A SENIOR prison officer yesterday rejected claims that he bore a significant responsibility for the death of an inmate found hanged in a cell.

Leslie Thomas, representing the family of Paul Day, claimed senior officer Paul Sirrell had treated Day "appallingly", despite the fact he was on suicide watch, and also accused Mr Sirrell of racism.

Mr Thomas levelled the charges at Mr Sirrell at the end of an intense cross-examination at an inquest in Chester-le-Street, County Durham.

Mr Sirrell, who was an officer on the segregated unit at Durham's Frankland Prison at the time of Day's death, rejected the allegations. He said he had always treated all prisoners with respect and "abhorred racism in every shape and form."

He was testifying at the end of the third week of the inquest into the death of Day, 31, from Essex.

Day had been serving a sentence of eight years for robbery and assaulting an inmate.

The hearing was told that Day had been taking part in one of the biggest dirty protests ever seen in a British jail. On the day he died, in October 2002, he had asked to come off the protest, but was left waiting for three hours before he was taken for a shower. Mr Sirrell said the delay was acceptable, because staff had other duties.

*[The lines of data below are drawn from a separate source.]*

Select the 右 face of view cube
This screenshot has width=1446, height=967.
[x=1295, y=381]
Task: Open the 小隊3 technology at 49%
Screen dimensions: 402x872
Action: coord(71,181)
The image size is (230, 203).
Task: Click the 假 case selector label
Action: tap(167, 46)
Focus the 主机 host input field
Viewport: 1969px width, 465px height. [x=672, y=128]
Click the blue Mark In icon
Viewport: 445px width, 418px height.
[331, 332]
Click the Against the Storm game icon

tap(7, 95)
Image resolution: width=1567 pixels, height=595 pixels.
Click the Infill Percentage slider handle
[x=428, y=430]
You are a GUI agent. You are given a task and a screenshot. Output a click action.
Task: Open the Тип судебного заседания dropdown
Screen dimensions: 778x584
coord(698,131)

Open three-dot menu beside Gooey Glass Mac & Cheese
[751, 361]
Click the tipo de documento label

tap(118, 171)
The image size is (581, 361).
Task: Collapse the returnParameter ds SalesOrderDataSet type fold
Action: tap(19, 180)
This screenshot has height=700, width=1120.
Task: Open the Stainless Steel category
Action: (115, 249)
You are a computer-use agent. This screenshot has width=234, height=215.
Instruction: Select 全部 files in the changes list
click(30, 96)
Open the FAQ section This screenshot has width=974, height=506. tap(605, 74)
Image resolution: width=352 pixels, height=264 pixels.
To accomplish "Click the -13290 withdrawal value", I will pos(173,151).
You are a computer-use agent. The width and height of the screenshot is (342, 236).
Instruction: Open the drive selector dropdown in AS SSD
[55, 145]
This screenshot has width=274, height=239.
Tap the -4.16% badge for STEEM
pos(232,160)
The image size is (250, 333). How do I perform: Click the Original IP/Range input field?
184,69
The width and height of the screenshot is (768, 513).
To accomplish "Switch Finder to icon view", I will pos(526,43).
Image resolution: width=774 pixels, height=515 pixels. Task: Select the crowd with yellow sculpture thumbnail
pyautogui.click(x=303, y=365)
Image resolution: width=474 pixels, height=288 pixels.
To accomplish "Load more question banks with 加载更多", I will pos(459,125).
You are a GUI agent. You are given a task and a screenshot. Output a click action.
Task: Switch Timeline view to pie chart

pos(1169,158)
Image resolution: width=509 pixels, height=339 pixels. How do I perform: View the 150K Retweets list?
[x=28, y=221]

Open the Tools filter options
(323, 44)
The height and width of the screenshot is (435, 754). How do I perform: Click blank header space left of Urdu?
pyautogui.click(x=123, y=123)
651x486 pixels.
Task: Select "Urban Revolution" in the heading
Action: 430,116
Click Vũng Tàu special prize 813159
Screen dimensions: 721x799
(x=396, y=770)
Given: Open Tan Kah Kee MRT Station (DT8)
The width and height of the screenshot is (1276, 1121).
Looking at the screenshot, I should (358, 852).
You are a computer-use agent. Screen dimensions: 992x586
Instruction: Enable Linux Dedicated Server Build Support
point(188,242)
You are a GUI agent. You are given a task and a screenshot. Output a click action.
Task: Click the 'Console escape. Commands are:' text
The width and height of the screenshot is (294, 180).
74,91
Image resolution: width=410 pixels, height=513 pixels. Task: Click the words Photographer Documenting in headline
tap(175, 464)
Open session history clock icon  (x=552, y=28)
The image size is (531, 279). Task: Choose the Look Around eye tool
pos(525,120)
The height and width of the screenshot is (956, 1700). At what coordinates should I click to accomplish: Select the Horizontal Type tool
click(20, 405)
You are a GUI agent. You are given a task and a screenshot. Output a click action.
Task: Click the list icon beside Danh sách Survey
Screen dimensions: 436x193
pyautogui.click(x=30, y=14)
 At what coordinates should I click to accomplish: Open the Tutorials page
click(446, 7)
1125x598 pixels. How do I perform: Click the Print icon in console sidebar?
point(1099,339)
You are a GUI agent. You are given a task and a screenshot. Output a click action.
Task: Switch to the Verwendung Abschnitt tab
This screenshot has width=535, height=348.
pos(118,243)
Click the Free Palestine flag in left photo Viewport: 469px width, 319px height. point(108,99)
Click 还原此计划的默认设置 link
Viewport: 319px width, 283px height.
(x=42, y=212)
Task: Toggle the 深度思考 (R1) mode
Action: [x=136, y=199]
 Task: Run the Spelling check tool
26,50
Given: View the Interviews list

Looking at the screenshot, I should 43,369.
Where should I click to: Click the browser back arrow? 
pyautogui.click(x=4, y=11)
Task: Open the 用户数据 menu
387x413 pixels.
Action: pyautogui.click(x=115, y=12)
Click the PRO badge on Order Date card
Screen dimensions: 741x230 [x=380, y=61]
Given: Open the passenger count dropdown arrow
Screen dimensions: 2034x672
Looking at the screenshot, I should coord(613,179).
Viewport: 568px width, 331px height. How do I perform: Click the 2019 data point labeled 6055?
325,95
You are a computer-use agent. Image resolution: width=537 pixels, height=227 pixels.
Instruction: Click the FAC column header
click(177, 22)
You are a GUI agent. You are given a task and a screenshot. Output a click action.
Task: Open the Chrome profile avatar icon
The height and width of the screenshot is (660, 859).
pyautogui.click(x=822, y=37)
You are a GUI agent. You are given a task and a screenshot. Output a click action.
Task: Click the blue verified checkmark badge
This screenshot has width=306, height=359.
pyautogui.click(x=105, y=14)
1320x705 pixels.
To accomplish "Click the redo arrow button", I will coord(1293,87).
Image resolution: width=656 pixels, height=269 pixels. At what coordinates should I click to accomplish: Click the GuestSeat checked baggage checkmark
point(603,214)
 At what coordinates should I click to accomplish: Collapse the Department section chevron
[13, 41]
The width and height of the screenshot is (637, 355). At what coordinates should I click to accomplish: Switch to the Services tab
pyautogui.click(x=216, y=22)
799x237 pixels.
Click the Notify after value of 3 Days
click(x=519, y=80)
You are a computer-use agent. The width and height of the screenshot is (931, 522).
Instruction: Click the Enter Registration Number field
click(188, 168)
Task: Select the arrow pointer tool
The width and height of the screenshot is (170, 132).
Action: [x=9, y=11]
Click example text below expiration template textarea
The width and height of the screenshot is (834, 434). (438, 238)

During this period, no visits to Day had been logged, despite an instruction on his suicide watch form that he should be checked frequently. Mr Sirrell said he understood the instruction to mean once every hour, though an officer responsible for the instruction said earlier it should have been four times an hour.

Mr Sirrell denied claims he had targeted Day for opposing how other protestors were allegedly being mistreated. He said that despite weeks of a "horrendous" protest, he was "impressed by the way everyone maintained their professionalism." Mr Thomas said Mr Sirrell had every motive to lie about the events leading to Day's death.

"You bear significant responsibility for this man taking his life," he said. "I suggest you treated him in an appalling way for a man on suicide watch, and vulnerable. At one point you suggested to Day that if he was going to hang himself he should just get on with it."

Mr Sirrell rejected the allegations. The hearing continues.